More elderly people hospitalized due to neglect, nursing home waitlists
Doctors are seeing more and more elderly people end up in the emergency room due to neglect, according to a survey by the AD. Clinical geriatricians believe this issue will only intensify as waitlists for elderly care and staff shortages both increase.
Often, elderly people will come to the hospital with diseases left untreated for too long, malnourishment or advanced dementia, according to the AD. The reason is a shortage of long-term, nursing home care options for elderly people who are no longer able to live on their own.
"We get desperate GPs on the phone who have nowhere to go with their patients. They see that things are no longer going well at home, but there is insufficient home care and no place in a nursing home," said chairman Esther Cornegé-Blokland of the Dutch Association for Clinical Geriatrics (NVKG).
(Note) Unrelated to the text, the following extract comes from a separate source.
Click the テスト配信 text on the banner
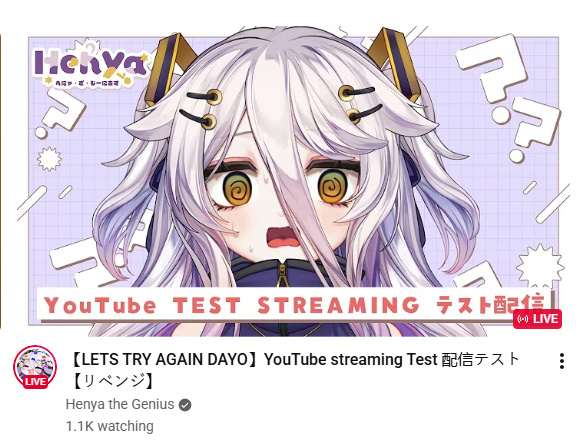This screenshot has width=581, height=447. [490, 305]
The number of elderly people on the waiting list to be admitted to a nursing home shot up by 4,000 this year to a total of 20,000 people. Meanwhile, nursing homes and home care agencies are extremely understaffed, a trend that is predicted to grow over time, according to the AD.
Although there are no exact statistics on how many more elderly people are getting hospitalized because of this, clinical geriatricians say they see a noticeable increase. “These elderly get wound infections and are neglected because they can no longer take care of themselves and each other," said Annemijn Elskamp of the Franciscus Gasthuis & Vlietland. "GPs know that these people do not belong in the hospital, but no longer know what to do with them.”
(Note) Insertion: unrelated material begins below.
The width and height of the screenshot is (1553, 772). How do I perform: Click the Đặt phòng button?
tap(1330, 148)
Once they are in the hospital, elderly people often have to stay stay longer than they should because of lack of appropriate care. Doctors estimated up to 55 percent of hospital beds are devoted to elderly people waiting to be discharged from the hospital.
One solution could be care homes, which the Cabinet abolished in 2013, according to the AD. Care homes provided a halfway point between nursing homes and hospitals. However, they were done away with to focus resources toward other types of elderly care. "We always thought it was a bad idea that they were abolished," Judith Wilmer, a clinical geriatrician in Brabant hospital, told the AD.
Doctors foresee that the current crisis will only grow as more elderly people require care and fewer trained professionals are able to help them. “I think in a few years we will be jealous of the care we provide now," said Cornegé-Blokland of the NVKG. "This is also a major crisis that we will notice more and more."